Hull City Council is set to spend £100,000 in an attempt to cut the amount of contaminated recycling residents produce.
The Council will tender for expert advice on how to reduce the wrong type of rubbish placed in blue bins.
The city collects about 24,000 tonnes of recyclable waste every year, of which about 20% is disposed of in the wrong bin.
Contamination costs the council £50,000 per month in penalties, the council said, incurring a charge if more than 15% of recyclable waste is contaminated.
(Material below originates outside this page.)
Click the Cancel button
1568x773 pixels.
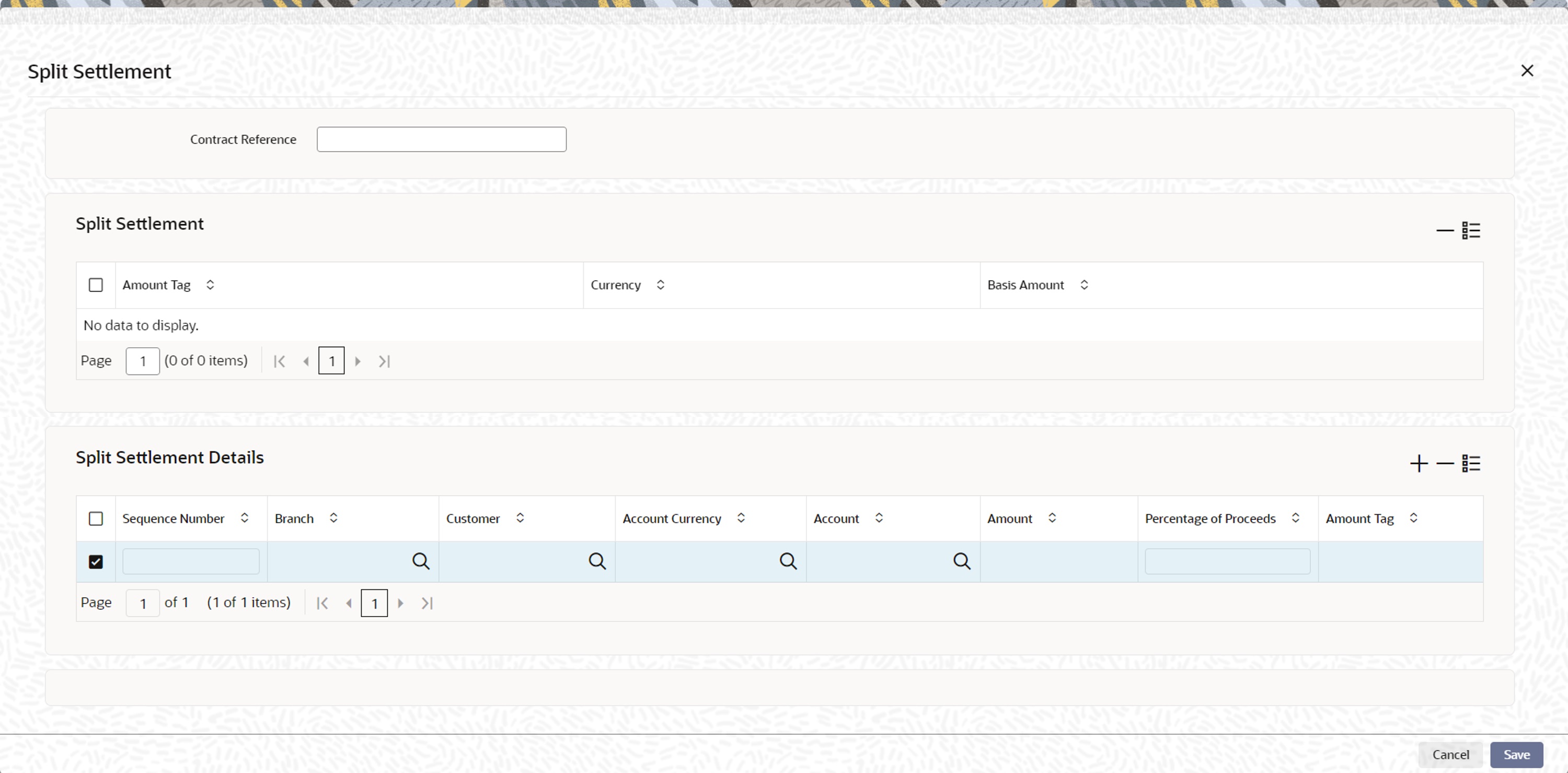(1450, 755)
As a result, the council has removed 2,150 containers from householders it believes are consistently contaminating collections.
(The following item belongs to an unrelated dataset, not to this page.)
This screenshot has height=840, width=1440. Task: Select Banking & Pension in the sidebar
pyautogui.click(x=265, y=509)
“We know people might do it by accident or somebody else has put it in, we don’t want to switch those people off… We only do it where there’s a repeated problem.”
“In effect, £600,000 of council tax payers’ money is being wasted which could be better spent on improving environmental services,” the council said.
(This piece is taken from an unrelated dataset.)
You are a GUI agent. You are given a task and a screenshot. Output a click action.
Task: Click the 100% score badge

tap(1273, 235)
“The investment in a public awareness campaign will be cost-effective in the longer-term helping us to get costs and waste down and improve recycling rates.”
Doug Sharp, of Hull City Council, told BBC News: “We know people might do it by accident or somebody else has put it in, we don’t want to switch those people off… We only do it where there’s a repeated problem.”
A spokesman added: “A few baked beans let in the tin can dribble onto the cardboard packaging.
“When our blue bin contents are tipped out at the recycling facility, you can see how such a small amount of wet food waste not only contaminates the dry cardboard so it can’t be recycled, but also voids the entire contents of the blue bin, which has the knock-on effect of creating the extra costs for general waste disposal.”